TL;DR: Baby shower game prizes are a small thank-you for the winners — not a gift, not a favor, and not required at all. If you do play games, etiquette is simple: have at least one prize per game, keep each one cheap and universal (think $5–$15), and pick things any guest would happily take home. Gift cards, a mini bottle of bubbly, cozy socks, nice soap, or a candle all work. Below: how many to buy, how much to spend, and the prize-vs-favor mix-up that trips most hosts up.
The question sounds tiny but stalls a lot of hosts: do I even need prizes, and if so, what — and how much? Most search results bury you in 50-item product lists without answering the part you care about: the etiquette and the budget. Here's the short version first, then the lists.
Key takeaways
- Prizes are optional. Showers don't have to include games — but if you run games, a good host has a few small prizes ready.
- One prize per game is the rule of thumb; add a smaller second/third-place prize only if you want.

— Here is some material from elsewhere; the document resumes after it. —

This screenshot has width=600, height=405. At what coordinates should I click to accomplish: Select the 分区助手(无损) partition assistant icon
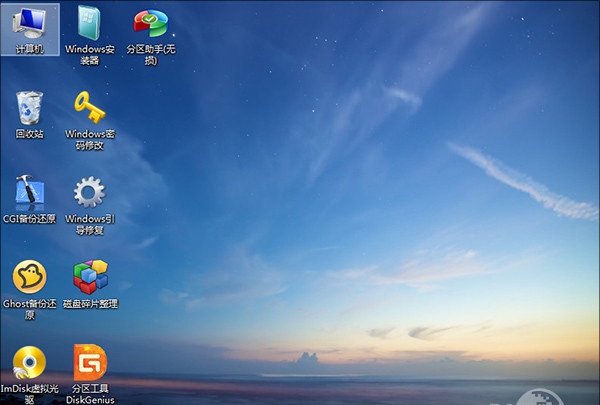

- Keep them cheap and universal — roughly $5–$15 each, things any guest would actually use.
- A prize ≠ a favor. Prizes go to game winners; favors go to everyone. Don't confuse the two budgets.

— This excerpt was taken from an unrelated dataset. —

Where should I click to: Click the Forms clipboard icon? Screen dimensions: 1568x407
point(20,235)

Do you even need prizes? (The etiquette answer)
No — not strictly. As Emily Post puts it, "showers to welcome a new child into a family don't have to include games," but a host often adds them for fun. If you do play games, the etiquette is to "have a few prizes on hand for the game winners who have participated with good humor and grace." So prizes are a courtesy that rewards the people who played along, not an obligation and not a status gift.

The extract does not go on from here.